El aire frío, más pesado, desciende por los tubos hasta la llama, esto garantiza un aporte de aire fresco a una llama que será más brillante y continua. El aire caliente y pobre en oxígeno, asciende hasta la chimenea y sale por la parte inferior de la tapa. Este sistema quema más combustible pero permite una presión constante dentro de la lámpara que evitará su apagado en caso de fuertes vientos. 

EL GAS ACETILENO Y EL CARBURO DE CALCIO

El gas acetileno arde con un llama blanca y brillante, algo muy adecuado para alumbrar. Su uso en la iluminación autónoma tiene dos hitos: el carburo de calcio, a finales del siglo XIX y el acetileno disuelto en acetona, a principios del siglo XX. Así, Con respecto al primero, Moissan y Willson desarrollan, a finales de siglo XIX, un método para fabricar carburo de calcio, lo que facilitaría la generación de acetileno, tanto en cantidades industriales, como en el interior de pequeñas lámparas concebidas para varios usos.


Con respecto a las lámparas de carburo, el funcionamiento es relativamente sencillo: en un depósito se almacena el carburo de calcio, producto químico que puede parecer piedra, y se añade agua (bien por goteo o capilaridad). El agua y el carburo reaccionan produciendo gas acetileno que se quemará en una boquilla especial (piedra).


En casi todos los apartados de este trabajo, se exponen faroles, faros o lámparas de carburo específicos de las distintas actividades. Aparatos que utilizan diversos tipos de boquillas de acetileno.


Las boquillas suelen estar compuestas por un casquillo de latón y una pieza de esteatita (piedra jabón de sastre) o de cerámica. En la figura, lo que debió ser un muestrario de la marca británica Bray, con un buen surtido de boquillas, de diferentes usos y denominaciones. Destacaremos aquellas que mantenían una llama piloto que permitía el apagado y encendido de faros o proyectores.

LA  GASOLINA

A finales del siglo XIX, la gasolina apenas tenía uso. La utilización en el alumbrado suponía serios peligros de incendio y explosión, aún así pronto aparecieron diseños que hicieron posible emplear este combustible en la minas, automóviles o entornos domésticos de todo tipo.


Dichos diseños, incluían aparatos que usaban la llama directa de la combustión de la gasolina para producir una luz más o menos exigua o gasificaban el combustible para su utilización en la incandescencia. Dicho gas ardería poniendo incandescente una camisa de tierras raras. El alumbrado de incandescencia puede ser con presión o sin presión.

LAS VELAS

Vela: cilindro o prisma de cera, sebo, parafina, estearina, esperma de ballena u otra materia grasa, con pábilo en el eje para que pueda encenderse y dar luz. El pábilo es la mecha que va por el centro de la vela o bujía. Este sistema de iluminación, muy antiguo, sigue estando vigente como alumbrado de emergencia y sobre todo, como decoración.

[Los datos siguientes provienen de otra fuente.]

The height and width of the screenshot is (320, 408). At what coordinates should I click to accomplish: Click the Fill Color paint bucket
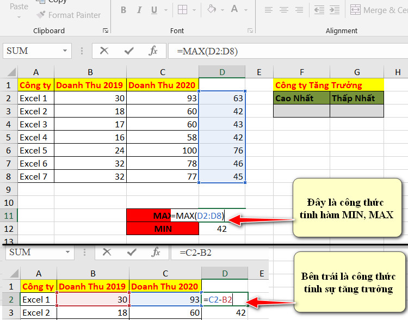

EL GAS (Las Farolas de Praga)

Gas y electricidad compitieron por alumbrar calles y hogares. Finalmente ganó la electricidad. En un principio, el gas de hulla se quemaba con una llama no muy luminosa; con posterioridad, aparecieron las camisas incandescentes, convirtiéndose en una importante fuente luminosa. De las camisas y su evolución se habla en el capítulo de las Lámparas de Presión.


Algunas ciudades europeas, han vuelto a instalar farolas de alumbrado incandescente, a gas, en sus cascos antiguos más emblemáticos. Es el caso de Londres y Praga.


Constituyen un elegante ornamento y si nos acercamos:


Podemos observar seis quemadores con sus respectivas camisas, una lucecita que se ve todo el día y es la llama piloto, así como varios elementos conectados a dos argollas que cuelgan del farol.

















1 comentario:

  1. ¡Que interesante! Recorrer la historia de la iluminación es repasar la evolución humana.

    Me ha sorprendido el GIF de la lámpara de tormenta.